We want boids to equally distribute themselves along the surface of a desired shape, and to adapt to a loss or gain in boids. In order to do this we will need two rules. Goal pursuit: Each boid will pursue the nearest point on the surface, this is what will cause the boids to form the shape as a whole. Separation: Just as with Craig Reynolad’s boids, each boid will push away from its neighbors. This will cause the boids to naturally distribute themselves within the space while adapting to changes in swarm size.
Let’s begin simply, a single boid pursuing the center of the screen. It will generate a force proportional to its distance from the target (the farther it is, the more quickly it accelerates towards the goal. The closer it is, the less it needs to accelerate). Let’s see what happens to a boid with no initial velocity.
It just oscillates around the target, which is not what we want. In real life, you would want to use a control system like PID, but for our purposes, we just need to add drag.
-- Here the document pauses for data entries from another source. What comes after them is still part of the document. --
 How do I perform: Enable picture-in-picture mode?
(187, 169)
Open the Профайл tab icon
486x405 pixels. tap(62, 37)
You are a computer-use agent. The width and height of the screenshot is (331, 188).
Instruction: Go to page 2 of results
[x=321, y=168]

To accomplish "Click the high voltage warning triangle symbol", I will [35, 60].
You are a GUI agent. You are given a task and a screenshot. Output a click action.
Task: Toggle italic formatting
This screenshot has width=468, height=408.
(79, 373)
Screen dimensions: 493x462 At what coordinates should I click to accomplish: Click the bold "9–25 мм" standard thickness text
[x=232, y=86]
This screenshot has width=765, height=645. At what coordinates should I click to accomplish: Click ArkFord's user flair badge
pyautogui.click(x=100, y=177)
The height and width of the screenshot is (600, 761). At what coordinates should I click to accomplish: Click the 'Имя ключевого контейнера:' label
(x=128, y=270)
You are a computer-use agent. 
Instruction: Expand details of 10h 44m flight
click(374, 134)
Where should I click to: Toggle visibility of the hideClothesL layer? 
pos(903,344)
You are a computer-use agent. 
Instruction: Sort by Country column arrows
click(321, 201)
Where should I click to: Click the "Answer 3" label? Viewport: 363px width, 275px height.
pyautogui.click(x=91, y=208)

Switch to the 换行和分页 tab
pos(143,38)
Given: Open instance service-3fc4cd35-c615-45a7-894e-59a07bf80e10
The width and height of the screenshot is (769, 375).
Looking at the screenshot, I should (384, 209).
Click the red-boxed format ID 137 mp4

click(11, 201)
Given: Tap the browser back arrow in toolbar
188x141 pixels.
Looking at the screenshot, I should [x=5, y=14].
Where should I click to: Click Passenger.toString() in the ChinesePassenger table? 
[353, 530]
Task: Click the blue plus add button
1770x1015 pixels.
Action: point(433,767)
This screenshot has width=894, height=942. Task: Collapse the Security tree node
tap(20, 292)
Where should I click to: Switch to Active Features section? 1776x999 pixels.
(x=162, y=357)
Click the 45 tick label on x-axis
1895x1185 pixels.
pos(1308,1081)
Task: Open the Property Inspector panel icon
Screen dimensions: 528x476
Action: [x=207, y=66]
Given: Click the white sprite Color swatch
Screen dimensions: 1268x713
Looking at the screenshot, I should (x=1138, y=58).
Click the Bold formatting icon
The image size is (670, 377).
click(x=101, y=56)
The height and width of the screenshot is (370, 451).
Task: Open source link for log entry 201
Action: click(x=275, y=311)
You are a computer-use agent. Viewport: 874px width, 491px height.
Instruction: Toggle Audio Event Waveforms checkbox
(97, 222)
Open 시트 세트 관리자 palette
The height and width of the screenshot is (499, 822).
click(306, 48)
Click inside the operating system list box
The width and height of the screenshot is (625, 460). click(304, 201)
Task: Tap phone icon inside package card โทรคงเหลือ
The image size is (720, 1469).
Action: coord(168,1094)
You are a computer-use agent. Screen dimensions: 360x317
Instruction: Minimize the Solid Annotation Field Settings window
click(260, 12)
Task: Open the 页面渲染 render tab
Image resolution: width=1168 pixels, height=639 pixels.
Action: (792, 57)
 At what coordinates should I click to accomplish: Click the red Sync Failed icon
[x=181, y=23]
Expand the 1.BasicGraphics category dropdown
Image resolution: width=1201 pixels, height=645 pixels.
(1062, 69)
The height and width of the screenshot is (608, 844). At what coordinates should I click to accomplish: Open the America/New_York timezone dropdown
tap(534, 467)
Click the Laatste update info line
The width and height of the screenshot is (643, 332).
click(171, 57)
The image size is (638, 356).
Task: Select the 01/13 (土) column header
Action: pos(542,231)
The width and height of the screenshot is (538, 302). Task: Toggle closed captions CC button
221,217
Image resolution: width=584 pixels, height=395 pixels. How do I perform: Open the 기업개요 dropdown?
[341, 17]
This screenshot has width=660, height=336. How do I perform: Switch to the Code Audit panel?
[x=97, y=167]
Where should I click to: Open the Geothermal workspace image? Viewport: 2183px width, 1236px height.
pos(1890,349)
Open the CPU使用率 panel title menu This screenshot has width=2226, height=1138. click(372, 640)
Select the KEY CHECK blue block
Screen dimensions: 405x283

Drag will be a second force being applied to the boid. It will act proportionally in the opposite direction of the boid’s velocity (the faster you go, the more strongly drag will push you back). With that we get
If you write the equation for the governing forces on this boid, it turns out to be the equation of a damped oscillator. And this equation applies in higher dimensions, let’s see the boid following a moving target.
And now we can add many more boids along with a separation rule.
Each boid will consider the other boids closest to itself (within a radius) and add a repulsive force inversely proportional to its distance (closer means stronger repulsion, farther is weaker). Let’s have lots of boids separate from each other, no target.
And now let’s give them a shape to take.
A simple but interesting shape is the annulus (a donut). Boids will move towards a certain radius from the center, not too close and not too far. We have many variables to play with here: the goal-searching strength, the separation strength, and the drag strength. I will use whatever set of variables looks nice when running the simulation. In order to test the resiliency of the boids, I will introduce disturbances while they attempt to take shape.
They quickly form the desired shape and heal from disturbances. Now let’s add a unique feature to the shape so it’s not symmetrical everywhere.
And it works! But what if we made it more difficult for the boids?
What if the boids don’t know the location or rotation of the shape, then how would they know where to move to? They would first all have to agree on where the shape is through some voting mechanism. We will limit a boid to communication only with the boids nearest to them, and to only be capable of sending out a message every few seconds.
But first, what does it look like without voting? Everyone has a random initial belief about the location and rotation of the shape, so they essentially just move to a random point on the screen.
Nothing too exciting (except that they all accelerate and decelerate at the same time, look deeper into damped oscillators to find out why). What they need is a voting mechanism.
Every second or so a boid will send out its believed coordinates to its nearest neighbors. The neighbors will then take a weighted average of that value with their current belief (rotation is in modulo space, so we will average in the closest direction), and continue the process. Let’s color code the boids based on their belief of the rotation so we can gain some insight into what the swarm is thinking.
We see some outliers, but they’re too far to communicate with, so there’s no way of getting them to join the larger swarm. We also see each boid starts with a different belief (color), but they eventually all agree and can make the desired shape (and notice it has a different rotation from the original). But this one demonstration is deceiving. If you run the simulation again, there’s a chance the boids never agree. Watch.
While the gradient of colors is pretty, it is also problematic. Essentially each color is attempting to spread through the swarm, but due to the circular nature of both the boids and the value being voted on, everyone is stuck in a stalemate (who knew Escher’s staircase had real implications?).
One neat solution (although it could be argued ignores the root issue) is to fill in the shape rather than outline it. If the shape is filled in, then the center has to be some color, which then can spread and take over the rest of the swarm.
And now we have a self-healing and self-organizing swarm that can form a global shape using only local information and communication.